Days After China Displays Electronic Warfare Fighter Jet, US OKs EA-18G Growler EW Aircraft For Australia

The US government has given its tentative approval for Australia to purchase a single EA-18G Growler aircraft with engineering and maintenance services costing $125 million, the Defense Security Cooperation Agency (DSCA) announced.

“The State Department has made a determination approving a possible Foreign Military Sale to the Government of Australia of EA-18G Growler aircraft, related defense services and related equipment for an estimated cost of $125 million,” the DSCA said in a statement on Thursday.

The agency delivered the required certification notifying Congress of the possible sale on Thursday, the statement said.

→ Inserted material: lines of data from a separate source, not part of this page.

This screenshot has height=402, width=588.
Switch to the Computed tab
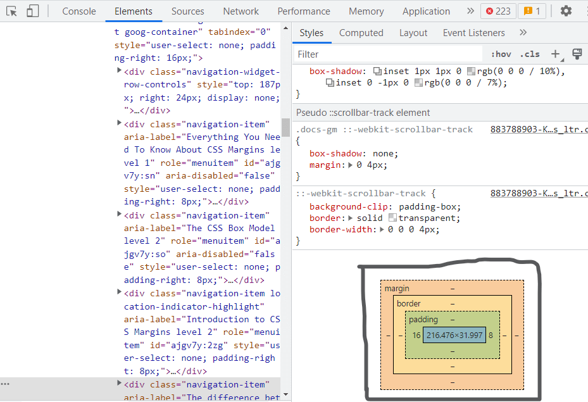tap(361, 32)
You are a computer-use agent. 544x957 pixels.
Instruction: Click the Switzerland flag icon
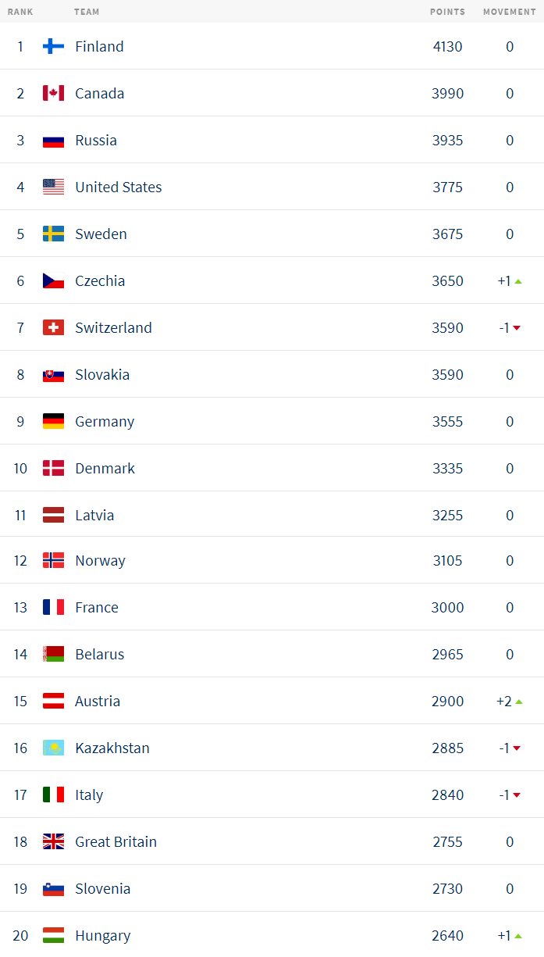pos(53,327)
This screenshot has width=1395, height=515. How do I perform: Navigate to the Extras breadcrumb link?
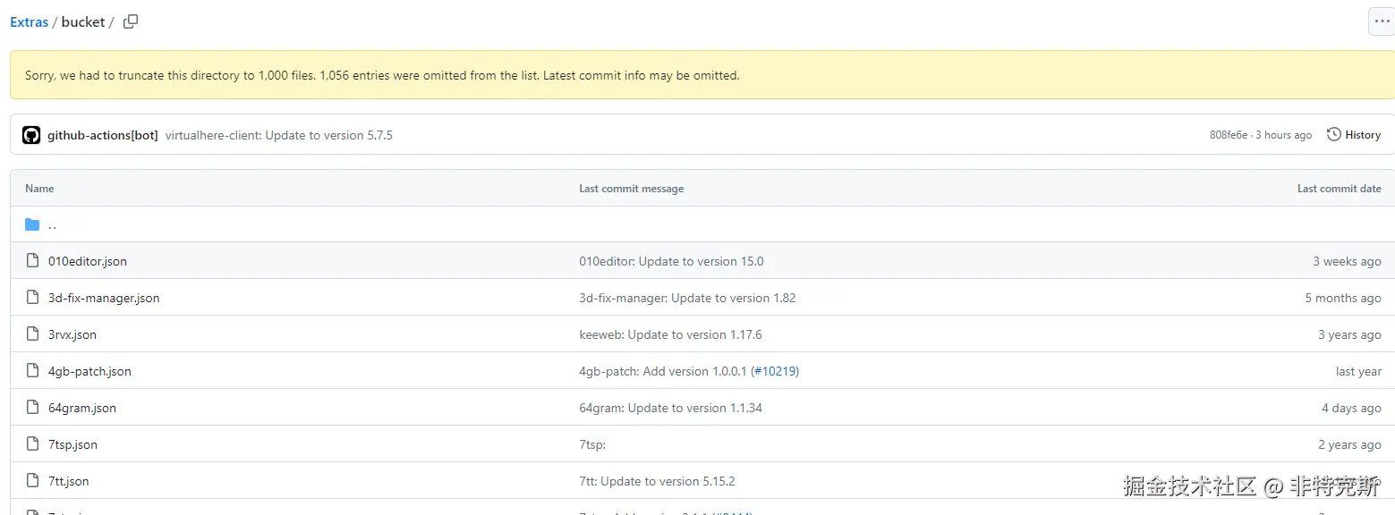(x=29, y=21)
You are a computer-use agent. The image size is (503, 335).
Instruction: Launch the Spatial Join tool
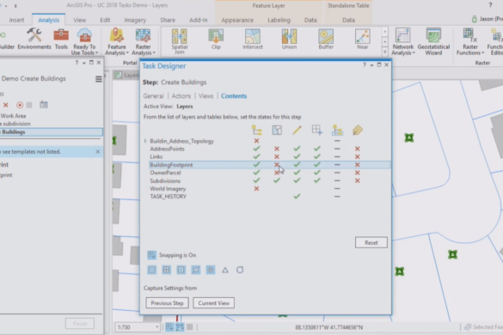[x=180, y=41]
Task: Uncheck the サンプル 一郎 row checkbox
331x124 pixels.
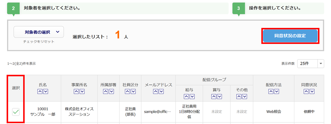Action: tap(16, 112)
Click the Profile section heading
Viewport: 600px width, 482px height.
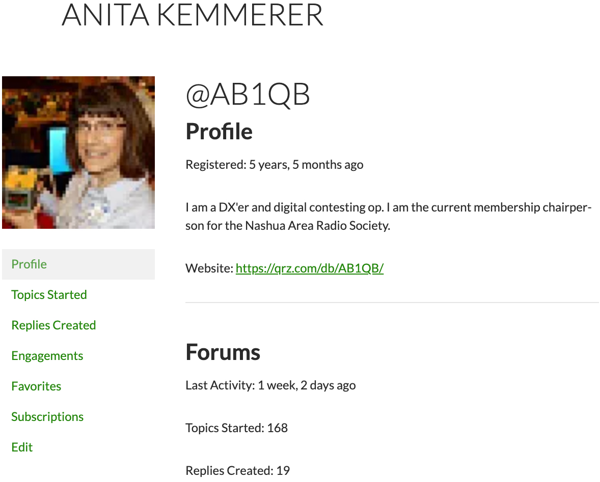(219, 132)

“The Government of Australia has requested to buy a United States Navy (USN) EA-18G aircraft. The USN EA-18G aircraft will then be modified into a Royal Australian Air Force (RAAF) EA-18G aircraft configuration. The sale would include one EA-18G Growler aircraft,” the statement added.

The total estimated value is $125 million and the proposed sale will support the foreign policy and national security objectives of the United States, according to the statement.

Earlier, China’s J-16D Electronic Warfare aircraft made its first public appearance at the Zhuhai Airshow, equipped with dual jamming pods. This led aviation experts to draw comparisons between China’s J-16D and the US’ EA-18G Growler.

EA-18 Growler

The EA-18 Growler is an EW aircraft manufactured by US defense giant Boeing. The Growler is a derivative of the F/A-18 Super Hornet. The Growler with a length of 18.3m, a height of 4.9m, and a wingspan of 13.7m can cruise at top speeds of 1,960 KMPH and boasts a service ceiling of 50,000 feet.

EA-18G Growler
A US Navy EA-18G Growler. (Wikipedia)

The aircraft was developed to counter adversaries by offering tactical jamming capabilities besides offering land and naval defense against the hostile EW system. This is accomplished via two Northrop Grumman ALQ-218(V)2 wingtip pods that have a wideband receiver and selective reactive jamming capability.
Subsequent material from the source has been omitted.